A GPU Exercise

Part 1

It’s been several months since the last time I put my hands on something related to GPUs. Sadly, I get very rarely the chance to get this kind of jobs. So, to keep myself trained (just in case I will get one), during the last two weeks I worked on an “exercise project”.

For this exercise project I choosed to port to GPU an algorithm that I studied during my University years. Here you can find some informations:

I’ll try to explain in few words and with a little example what is the Levenshtein distance. Given two strings, the Levenstein distance is the minimum number of character insertion, deletion or substitution, to change a string into the other, ie:

The Levenshtein distance between RISOTTO and PRESTO is 4:

1. Insert P
2. Substitute I with E
3. Delete O
4. Delete T

Finding the shortest list of operations to change a string into another is a problem that can be solved by using the Dynamic Programming technique. The main trouble is that, in many cases, this technique requires an huge amount of memory to store intermediate results and avoid recomputing.

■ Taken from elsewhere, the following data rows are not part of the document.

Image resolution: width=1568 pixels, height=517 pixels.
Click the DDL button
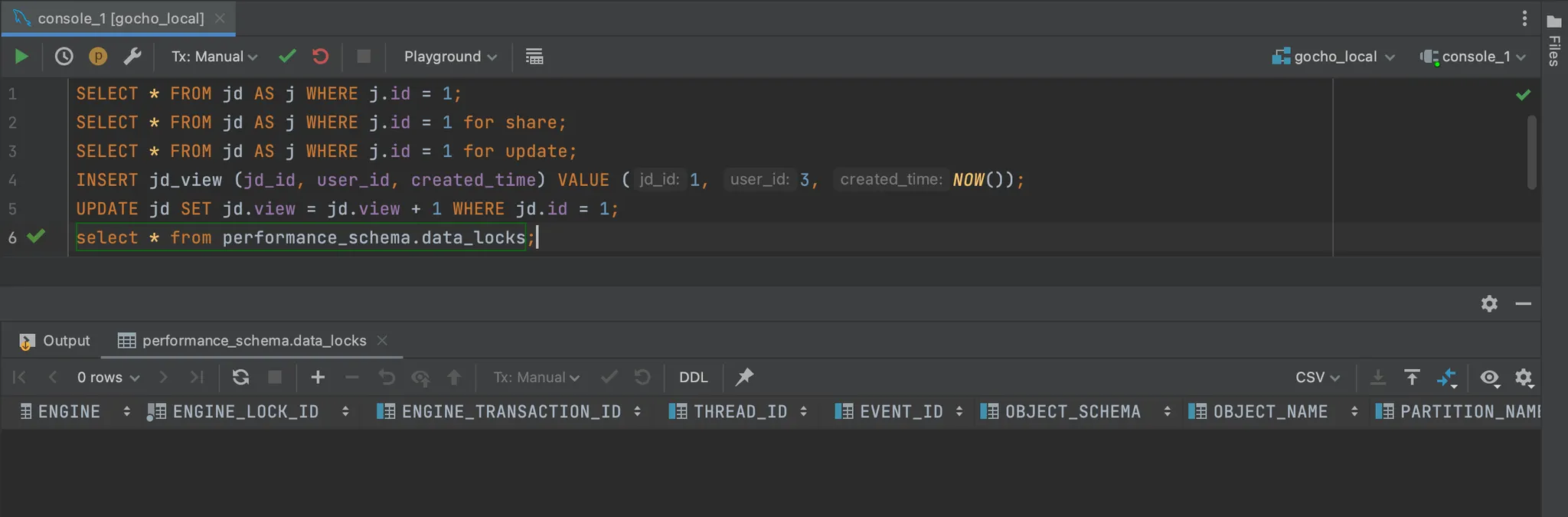(x=693, y=377)
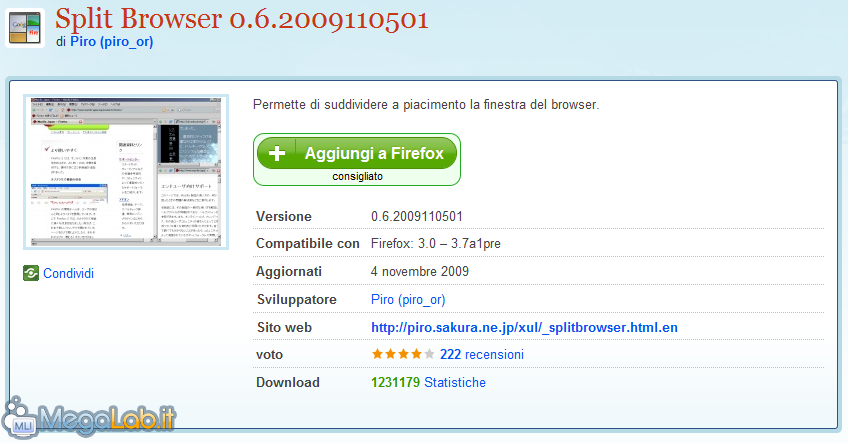Click the consigliato label under button
The height and width of the screenshot is (443, 848).
pyautogui.click(x=357, y=176)
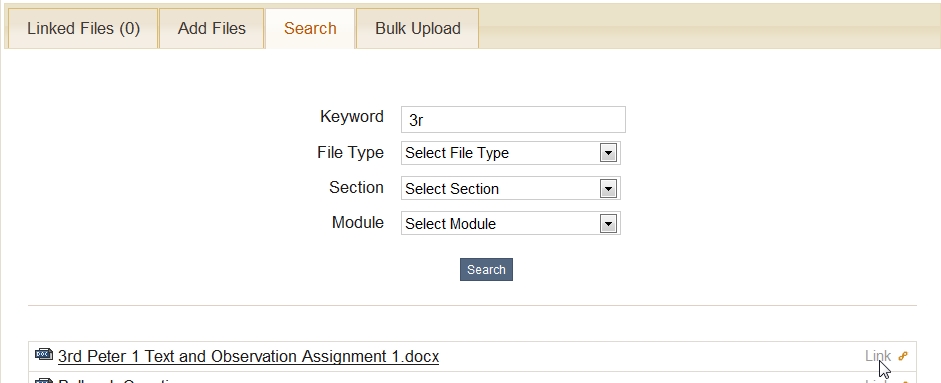Open the Select File Type combo box
The image size is (941, 383).
point(511,153)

In fact, this algorithm requires a amount of memory proportional to the product of the lengths of the 2 strings: if len(string1) is m, and len(string2) is n, then the memory and operations requirement is O(m*n).

The required memory amount can be reduced in several ways… expecially exploiting some of the upper bounds of the optimal solution (see the wikipedia link at the top of this article).

However, if we compute just the number of operations (without actually knowing which operations are performed), the memory requirement can be reduced up to O(max(m, n)), even though the number of operations remains unchanged at O(m*n).

Let’s try to understand how the algorithm works, and hence, why computing the optimal cost, in terms of number of changes, is cheaper (in terms of memory) than computing the entire operations list.

Given two string $X$ and $Y$ such that $X=x_1,x_2,...,x_m$ and $Y=y_1,y_2,...,y_n$ , we can use a matrix to represent the solutions of each subproblem.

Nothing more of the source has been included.